I’m developing a package which defines a number of types. Some types are helpers and some are specific implementations (parametric or abstract) of other types from this package.
I’ve been poking around popular packages to see how they might handle this. I’ve seen different styles. I’m all about extensible patterns, so if it’s not extensible gracefully I’m a little annoyed.
The most common package looks like this: One module defining more general/generic type(s) or interface(s) and including more specific code via direct file inclusion. The “module” file exports stuff for the included files.
module Foos
export
Foo,
bar
struct Foo{T}
x::T
end
include("bar.jl")
foo(x::Foo{T}) where T = x.x+x.x
end
bar.jl
foo(x::Foo{String}) = x.x*x.x
bar() = "hey"
This is really just breaking a large Foos.jl file into multiple files.

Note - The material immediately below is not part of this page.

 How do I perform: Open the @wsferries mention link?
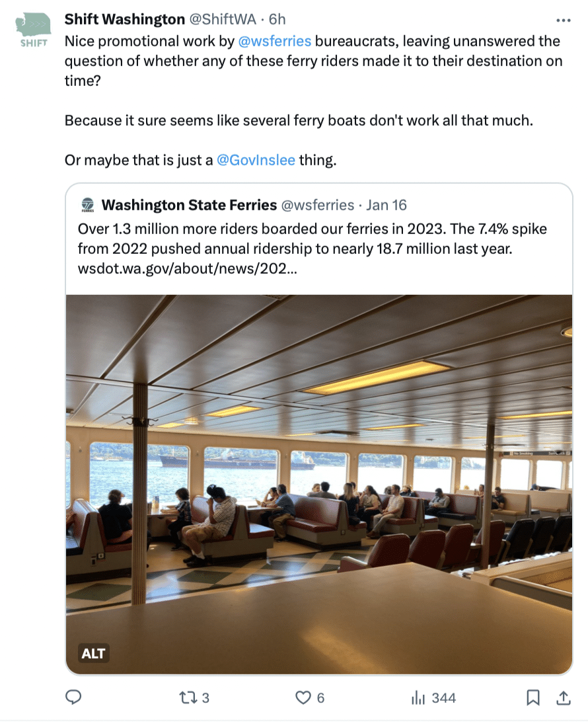275,41
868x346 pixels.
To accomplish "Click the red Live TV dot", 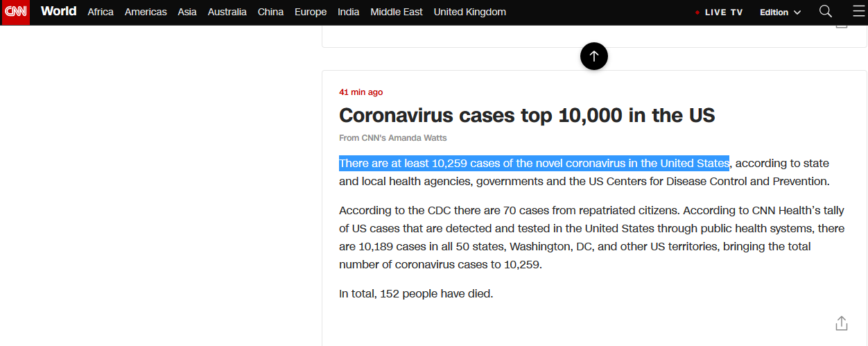I will (x=697, y=12).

Evidence of that is that Foos.jl exports bar.jl functions/types.
To extend this pattern to include more types/interfaces in modules I’d need one package per and compose via using. If they are very small types/interfaces, I don’t know that I really want to break them up into multiple packages.

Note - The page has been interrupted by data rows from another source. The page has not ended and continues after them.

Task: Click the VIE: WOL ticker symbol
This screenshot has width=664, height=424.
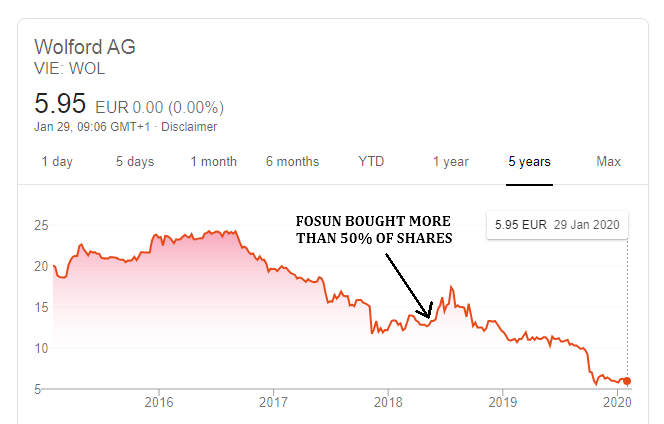Action: tap(69, 69)
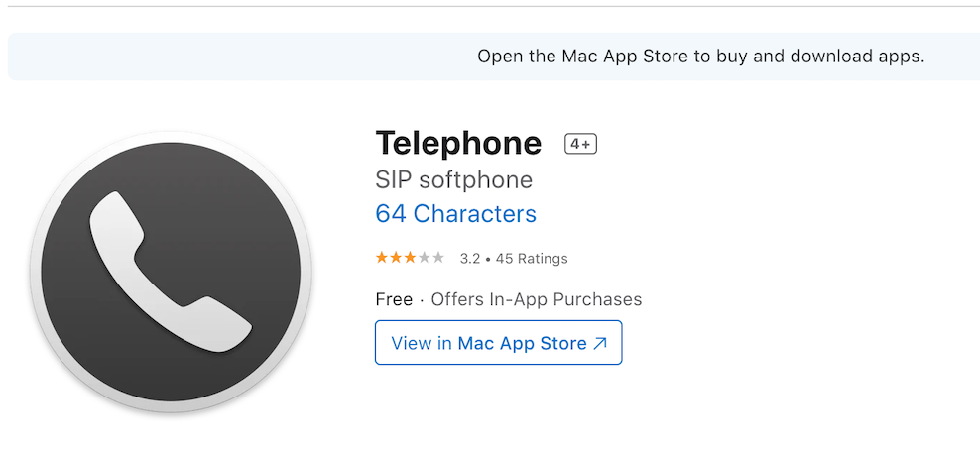Click the 4+ age rating badge
This screenshot has width=980, height=454.
pyautogui.click(x=580, y=145)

So I’ve seen this kind of pattern for multiple modules in a single package.
Foos.jl
module Foos
include("Bars.jl")
using .Bars
Problem here is I can only do that for Bars once inside Foos tree of includes. So if Foos includes Bars and Bazs, but Bars and Bazs want to both use a module Bats I get an error. This isn’t very extensible.
In my specific case Bats should really be it’s own package. However, I could see other cases where Bats was a utility module that only made sense in the Foos context. Where it should probably not be a module I suppose and just included and I trade an error for some warnings when Bats functions etc are redefined.

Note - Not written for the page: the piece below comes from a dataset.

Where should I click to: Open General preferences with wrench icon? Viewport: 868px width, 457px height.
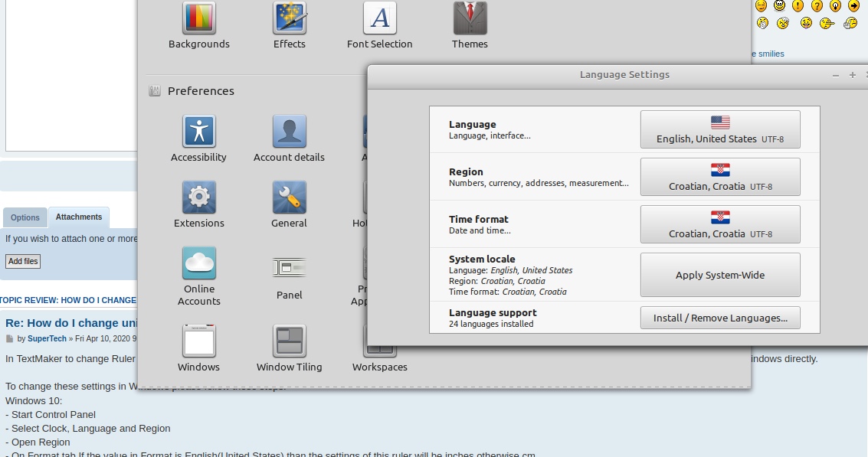pyautogui.click(x=290, y=197)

Seems I’m limited to linear or flat include/using relationships between files and modules in one package. Breaking packages up anytime I need to go beyond this seems the only sensible way. If I want to start off extensible that means I should always start a new package when I have a new type/interface. This seems impractical.
Any suggestions for more extensible patterns for large projects where I can have multiple modules in one package?